Autism and music

I've always had an interest in music, whether it was going through my dads collection of vinyl records, Italia '90 and the incredible sound of Luciano Pavarotti or recording songs off the radio (one of favourite things was trying to arrange a list of all the songs I had according to which I liked most).

Since getting diagnosed however, I've been questioning how my taste in music fits in with my autism because I love loud rock and pounding dance music.

I relax to the sounds of Muse, Marilyn Manson, Deftones and Foo Fighters. I love the wall of sound generated by bands like My Bloody Valentine, Sonic Youth or Sigur Ros. I still get prickles up my back listening to Prodigy's "Firestarter" or when the beat drops in the middle of Chemical Brothers "Setting Sun".

And I don't get it. One of my autistic traits is that if there is too much noise around me it can become overwhelming and difficult to focus on things. Yet I can still pick out the rhythm section (bass, drums etc) in bands like Interpol, Pixies, Nirvana and ...Trail Of The Dead.

I'm wondering what everyone else feels about music. Do you like loud music or does it have to be quieter and gentler or music from a specific genre? Does anyone have sensory issues when they hear any kind of music?

Thanks!

  • It could be uncommon but I don't think it's weird. I've always had an interest in music since I was 15 for learning, listening, and playing, not really understanding how it works but it helps me cope with a lot of things, getting in touch with some of my feelings, expression, and make friends.

    I though, have a hard time enjoying top chart pop music (most but not all) because I don't like the sound and don't care much about lyrical content. I enjoy heavy metal, symphonic metal, orchestral sound tracks and video game music.

    Here's some examples of what I like:
    Metal: Dream Theater, Nightwish, Epica, Angra, Twilight Force, Obscura, Inferi, Spawn of Possession.

    Video game music: Nobuo Uematsu (Final Fantasy series), Jeremy Soule (Elder Scroll and Dungeon Siege series), Rob King and Roc Chen (Might and Magic series), Inon Zur (Dragon Age series), Sam Hulick (Mass Effect series)

  • I don't think your autism will stop you from listening to the kind of music you love. Statistics show that music can heal diseases or help during the treatment. For example, my music taste might change from one day to another, depending on how I'm feeling and what I'm doing that day. On top of that, I can't llive without concerts, so I even joined a live online show platform that helps me watch concerts for a great price. If noise might be overwhelming for you, you may try it too. It's incredible, and it's not much difference from a simple concert, especially if you have good sound system.

**PROVIDED MATERIAL:**
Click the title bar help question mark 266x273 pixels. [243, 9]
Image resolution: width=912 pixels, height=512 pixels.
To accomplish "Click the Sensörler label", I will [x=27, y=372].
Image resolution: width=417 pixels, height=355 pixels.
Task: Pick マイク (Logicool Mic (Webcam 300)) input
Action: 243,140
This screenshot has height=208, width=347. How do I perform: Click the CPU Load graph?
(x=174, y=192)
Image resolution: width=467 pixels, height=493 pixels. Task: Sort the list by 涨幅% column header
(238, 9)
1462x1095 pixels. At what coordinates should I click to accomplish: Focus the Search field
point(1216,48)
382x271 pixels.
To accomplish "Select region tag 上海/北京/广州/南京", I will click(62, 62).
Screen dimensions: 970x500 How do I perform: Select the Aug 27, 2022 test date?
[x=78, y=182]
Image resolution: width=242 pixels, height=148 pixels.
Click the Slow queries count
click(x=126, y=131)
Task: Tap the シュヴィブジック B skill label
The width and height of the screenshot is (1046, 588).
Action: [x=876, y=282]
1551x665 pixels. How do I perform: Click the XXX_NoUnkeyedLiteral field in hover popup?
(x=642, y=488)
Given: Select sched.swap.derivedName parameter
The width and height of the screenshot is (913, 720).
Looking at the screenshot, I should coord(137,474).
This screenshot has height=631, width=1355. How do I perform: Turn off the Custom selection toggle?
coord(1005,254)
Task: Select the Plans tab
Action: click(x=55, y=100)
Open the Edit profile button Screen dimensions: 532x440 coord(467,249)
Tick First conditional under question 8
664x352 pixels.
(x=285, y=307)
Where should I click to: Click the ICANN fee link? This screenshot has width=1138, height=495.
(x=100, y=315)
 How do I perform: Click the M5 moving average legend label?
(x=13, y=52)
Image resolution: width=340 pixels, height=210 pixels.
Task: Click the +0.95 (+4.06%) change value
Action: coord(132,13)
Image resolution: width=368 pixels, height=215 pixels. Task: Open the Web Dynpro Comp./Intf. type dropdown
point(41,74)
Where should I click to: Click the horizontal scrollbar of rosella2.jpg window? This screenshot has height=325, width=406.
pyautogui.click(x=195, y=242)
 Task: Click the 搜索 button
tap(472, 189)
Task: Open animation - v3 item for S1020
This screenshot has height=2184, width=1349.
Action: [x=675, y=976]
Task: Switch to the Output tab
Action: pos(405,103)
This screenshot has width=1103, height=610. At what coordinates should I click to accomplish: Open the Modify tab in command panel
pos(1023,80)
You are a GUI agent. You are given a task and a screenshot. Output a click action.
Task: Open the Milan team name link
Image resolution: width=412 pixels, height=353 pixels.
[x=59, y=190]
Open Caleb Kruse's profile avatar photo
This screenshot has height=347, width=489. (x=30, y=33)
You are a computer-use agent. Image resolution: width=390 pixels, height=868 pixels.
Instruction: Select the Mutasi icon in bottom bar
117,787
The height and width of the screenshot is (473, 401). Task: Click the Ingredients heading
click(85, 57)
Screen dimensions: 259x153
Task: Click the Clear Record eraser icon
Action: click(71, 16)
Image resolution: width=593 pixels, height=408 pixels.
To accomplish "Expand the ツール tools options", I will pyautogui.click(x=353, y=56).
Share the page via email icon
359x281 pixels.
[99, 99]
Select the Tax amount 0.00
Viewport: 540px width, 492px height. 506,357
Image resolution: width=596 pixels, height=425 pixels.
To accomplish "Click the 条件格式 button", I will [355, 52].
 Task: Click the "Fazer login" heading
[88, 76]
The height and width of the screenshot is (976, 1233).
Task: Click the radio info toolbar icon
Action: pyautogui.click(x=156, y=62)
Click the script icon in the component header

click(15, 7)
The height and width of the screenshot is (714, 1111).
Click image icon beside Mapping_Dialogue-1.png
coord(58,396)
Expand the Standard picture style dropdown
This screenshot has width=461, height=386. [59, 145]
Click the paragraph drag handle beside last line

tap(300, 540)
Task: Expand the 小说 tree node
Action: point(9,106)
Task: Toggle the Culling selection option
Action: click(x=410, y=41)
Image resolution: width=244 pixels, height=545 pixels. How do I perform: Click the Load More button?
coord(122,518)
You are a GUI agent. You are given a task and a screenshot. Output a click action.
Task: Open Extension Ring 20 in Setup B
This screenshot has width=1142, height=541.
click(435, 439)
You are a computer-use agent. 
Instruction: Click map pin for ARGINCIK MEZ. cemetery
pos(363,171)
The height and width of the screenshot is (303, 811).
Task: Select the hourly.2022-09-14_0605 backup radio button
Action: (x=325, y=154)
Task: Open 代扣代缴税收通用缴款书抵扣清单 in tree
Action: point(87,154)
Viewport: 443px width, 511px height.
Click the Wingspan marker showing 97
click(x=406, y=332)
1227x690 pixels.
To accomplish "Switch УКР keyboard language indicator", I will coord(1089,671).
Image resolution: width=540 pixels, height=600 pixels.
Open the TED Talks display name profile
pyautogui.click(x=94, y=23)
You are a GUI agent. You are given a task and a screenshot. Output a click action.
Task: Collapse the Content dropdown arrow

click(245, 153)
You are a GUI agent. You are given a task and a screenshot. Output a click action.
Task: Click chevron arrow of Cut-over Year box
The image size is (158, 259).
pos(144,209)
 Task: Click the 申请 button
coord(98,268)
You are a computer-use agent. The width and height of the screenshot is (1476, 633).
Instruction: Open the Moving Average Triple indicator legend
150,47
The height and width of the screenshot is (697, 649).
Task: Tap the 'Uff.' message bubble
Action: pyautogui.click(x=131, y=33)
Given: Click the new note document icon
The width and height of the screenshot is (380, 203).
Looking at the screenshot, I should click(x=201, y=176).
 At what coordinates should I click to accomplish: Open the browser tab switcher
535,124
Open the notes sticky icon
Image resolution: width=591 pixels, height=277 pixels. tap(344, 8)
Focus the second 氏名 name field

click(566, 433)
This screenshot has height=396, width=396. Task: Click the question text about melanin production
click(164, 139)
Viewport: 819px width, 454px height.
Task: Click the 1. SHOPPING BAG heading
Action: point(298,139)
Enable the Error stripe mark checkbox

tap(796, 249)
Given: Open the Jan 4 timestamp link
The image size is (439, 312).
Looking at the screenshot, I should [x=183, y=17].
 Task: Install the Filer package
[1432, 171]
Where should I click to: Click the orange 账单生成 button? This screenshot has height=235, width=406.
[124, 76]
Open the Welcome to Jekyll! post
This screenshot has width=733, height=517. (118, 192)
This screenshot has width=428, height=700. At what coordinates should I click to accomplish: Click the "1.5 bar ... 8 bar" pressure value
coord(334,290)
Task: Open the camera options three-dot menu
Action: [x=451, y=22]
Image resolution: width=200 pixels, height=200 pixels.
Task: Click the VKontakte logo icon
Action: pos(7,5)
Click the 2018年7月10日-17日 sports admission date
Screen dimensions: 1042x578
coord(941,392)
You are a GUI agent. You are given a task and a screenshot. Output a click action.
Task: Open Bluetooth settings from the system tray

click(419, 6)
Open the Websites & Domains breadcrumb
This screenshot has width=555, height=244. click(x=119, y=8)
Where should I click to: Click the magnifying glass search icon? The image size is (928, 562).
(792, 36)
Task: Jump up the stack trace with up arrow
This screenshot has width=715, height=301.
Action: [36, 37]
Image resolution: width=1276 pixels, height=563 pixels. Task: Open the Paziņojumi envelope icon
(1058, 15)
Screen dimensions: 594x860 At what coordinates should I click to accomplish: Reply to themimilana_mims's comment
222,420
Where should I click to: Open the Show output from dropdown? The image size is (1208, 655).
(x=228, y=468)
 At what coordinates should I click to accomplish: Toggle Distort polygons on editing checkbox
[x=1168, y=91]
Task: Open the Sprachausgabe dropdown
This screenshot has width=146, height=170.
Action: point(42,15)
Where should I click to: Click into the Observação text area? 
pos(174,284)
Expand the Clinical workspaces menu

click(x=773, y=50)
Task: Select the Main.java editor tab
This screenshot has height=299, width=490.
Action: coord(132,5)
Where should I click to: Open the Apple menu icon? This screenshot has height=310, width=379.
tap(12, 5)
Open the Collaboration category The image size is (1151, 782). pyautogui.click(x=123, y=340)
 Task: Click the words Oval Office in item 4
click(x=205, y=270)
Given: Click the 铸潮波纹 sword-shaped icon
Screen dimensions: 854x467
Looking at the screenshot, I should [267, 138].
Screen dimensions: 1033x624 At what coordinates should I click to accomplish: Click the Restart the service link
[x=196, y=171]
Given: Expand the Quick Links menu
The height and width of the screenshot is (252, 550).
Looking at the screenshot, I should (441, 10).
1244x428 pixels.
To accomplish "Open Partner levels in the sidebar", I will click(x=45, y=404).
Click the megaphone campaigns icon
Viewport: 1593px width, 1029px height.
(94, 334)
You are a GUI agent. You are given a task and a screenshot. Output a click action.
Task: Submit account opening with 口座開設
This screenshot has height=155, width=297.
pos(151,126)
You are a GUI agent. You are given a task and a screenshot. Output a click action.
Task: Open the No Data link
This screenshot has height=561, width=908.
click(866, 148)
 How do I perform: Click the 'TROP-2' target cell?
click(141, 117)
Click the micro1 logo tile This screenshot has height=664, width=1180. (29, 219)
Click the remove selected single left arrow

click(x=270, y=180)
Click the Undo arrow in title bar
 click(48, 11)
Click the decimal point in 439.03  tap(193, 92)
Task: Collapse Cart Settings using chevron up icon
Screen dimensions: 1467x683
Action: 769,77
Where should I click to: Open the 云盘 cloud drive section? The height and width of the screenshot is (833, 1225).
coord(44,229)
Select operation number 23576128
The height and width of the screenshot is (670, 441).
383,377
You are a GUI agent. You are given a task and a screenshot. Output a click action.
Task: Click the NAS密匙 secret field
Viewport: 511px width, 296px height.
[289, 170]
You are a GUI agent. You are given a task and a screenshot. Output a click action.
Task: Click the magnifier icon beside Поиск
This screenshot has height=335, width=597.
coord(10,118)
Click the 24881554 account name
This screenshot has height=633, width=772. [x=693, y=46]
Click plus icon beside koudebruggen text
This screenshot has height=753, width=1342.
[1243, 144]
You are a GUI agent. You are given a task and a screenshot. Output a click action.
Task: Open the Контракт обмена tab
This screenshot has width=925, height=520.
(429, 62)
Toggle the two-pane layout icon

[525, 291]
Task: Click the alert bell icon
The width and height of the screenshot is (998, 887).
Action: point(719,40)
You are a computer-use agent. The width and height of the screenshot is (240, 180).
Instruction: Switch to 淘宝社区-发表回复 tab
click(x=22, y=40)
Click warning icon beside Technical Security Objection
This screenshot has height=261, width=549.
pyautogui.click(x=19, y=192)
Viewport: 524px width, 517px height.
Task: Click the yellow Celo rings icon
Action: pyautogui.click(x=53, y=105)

**PROBLEM REQUIREMENTS:** Reproduce the passage of the autism and music post between "I've always had an interest in music, whether" and "I liked most).", inclusive.

**RESULT OF THE TASK:**
I've always had an interest in music, whether it was going through my dads collection of vinyl records, Italia '90 and the incredible sound of Luciano Pavarotti or recording songs off the radio (one of favourite things was trying to arrange a list of all the songs I had according to which I liked most).